**Data records**
------------------------------------------------------------

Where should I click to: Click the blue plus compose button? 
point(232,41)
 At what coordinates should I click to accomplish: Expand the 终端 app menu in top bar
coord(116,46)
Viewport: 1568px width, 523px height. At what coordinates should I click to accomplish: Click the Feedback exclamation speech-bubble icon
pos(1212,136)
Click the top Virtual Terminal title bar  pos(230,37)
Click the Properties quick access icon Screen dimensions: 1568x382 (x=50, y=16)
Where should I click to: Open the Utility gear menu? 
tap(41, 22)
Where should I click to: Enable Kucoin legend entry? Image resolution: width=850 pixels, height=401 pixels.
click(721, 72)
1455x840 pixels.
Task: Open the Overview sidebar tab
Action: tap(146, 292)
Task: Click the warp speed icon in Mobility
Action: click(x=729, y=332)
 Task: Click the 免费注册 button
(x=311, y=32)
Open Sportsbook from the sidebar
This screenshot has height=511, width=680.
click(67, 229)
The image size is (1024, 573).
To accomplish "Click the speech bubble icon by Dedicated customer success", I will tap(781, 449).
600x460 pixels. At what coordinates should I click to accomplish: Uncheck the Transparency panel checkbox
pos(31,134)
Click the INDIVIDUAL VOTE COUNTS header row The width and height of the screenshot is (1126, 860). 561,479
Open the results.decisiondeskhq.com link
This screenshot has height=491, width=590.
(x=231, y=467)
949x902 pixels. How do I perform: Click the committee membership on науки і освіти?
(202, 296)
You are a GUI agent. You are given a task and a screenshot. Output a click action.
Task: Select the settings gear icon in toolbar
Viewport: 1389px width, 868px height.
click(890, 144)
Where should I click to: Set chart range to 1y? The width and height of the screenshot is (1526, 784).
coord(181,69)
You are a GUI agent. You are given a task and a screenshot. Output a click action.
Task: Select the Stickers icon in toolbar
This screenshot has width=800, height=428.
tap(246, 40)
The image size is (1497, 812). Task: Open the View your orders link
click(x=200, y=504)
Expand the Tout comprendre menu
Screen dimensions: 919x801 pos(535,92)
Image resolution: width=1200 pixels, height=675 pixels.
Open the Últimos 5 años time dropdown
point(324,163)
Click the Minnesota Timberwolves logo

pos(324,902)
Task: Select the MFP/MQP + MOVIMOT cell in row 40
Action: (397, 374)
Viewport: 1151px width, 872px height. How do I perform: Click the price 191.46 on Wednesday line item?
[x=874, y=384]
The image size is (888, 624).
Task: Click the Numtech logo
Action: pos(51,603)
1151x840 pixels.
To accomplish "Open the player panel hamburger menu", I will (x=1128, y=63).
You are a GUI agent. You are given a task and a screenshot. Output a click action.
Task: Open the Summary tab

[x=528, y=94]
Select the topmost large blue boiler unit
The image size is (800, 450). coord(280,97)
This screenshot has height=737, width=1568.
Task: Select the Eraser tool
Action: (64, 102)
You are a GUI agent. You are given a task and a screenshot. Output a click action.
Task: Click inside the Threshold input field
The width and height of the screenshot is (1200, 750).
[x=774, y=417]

------------------------------------------------------------

**What to work on**
Stop after the line containing "Click the INDIVIDUAL": print exactly the lines from the start of the entries above up to it, that line included.

**Exercise result**
Where should I click to: Click the blue plus compose button? 
point(232,41)
 At what coordinates should I click to accomplish: Expand the 终端 app menu in top bar
coord(116,46)
Viewport: 1568px width, 523px height. At what coordinates should I click to accomplish: Click the Feedback exclamation speech-bubble icon
pos(1212,136)
Click the top Virtual Terminal title bar  pos(230,37)
Click the Properties quick access icon Screen dimensions: 1568x382 (x=50, y=16)
Where should I click to: Open the Utility gear menu? 
tap(41, 22)
Where should I click to: Enable Kucoin legend entry? Image resolution: width=850 pixels, height=401 pixels.
click(721, 72)
1455x840 pixels.
Task: Open the Overview sidebar tab
Action: tap(146, 292)
Task: Click the warp speed icon in Mobility
Action: click(x=729, y=332)
 Task: Click the 免费注册 button
(x=311, y=32)
Open Sportsbook from the sidebar
This screenshot has height=511, width=680.
click(67, 229)
The image size is (1024, 573).
To accomplish "Click the speech bubble icon by Dedicated customer success", I will tap(781, 449).
600x460 pixels. At what coordinates should I click to accomplish: Uncheck the Transparency panel checkbox
pos(31,134)
Click the INDIVIDUAL VOTE COUNTS header row The width and height of the screenshot is (1126, 860). 561,479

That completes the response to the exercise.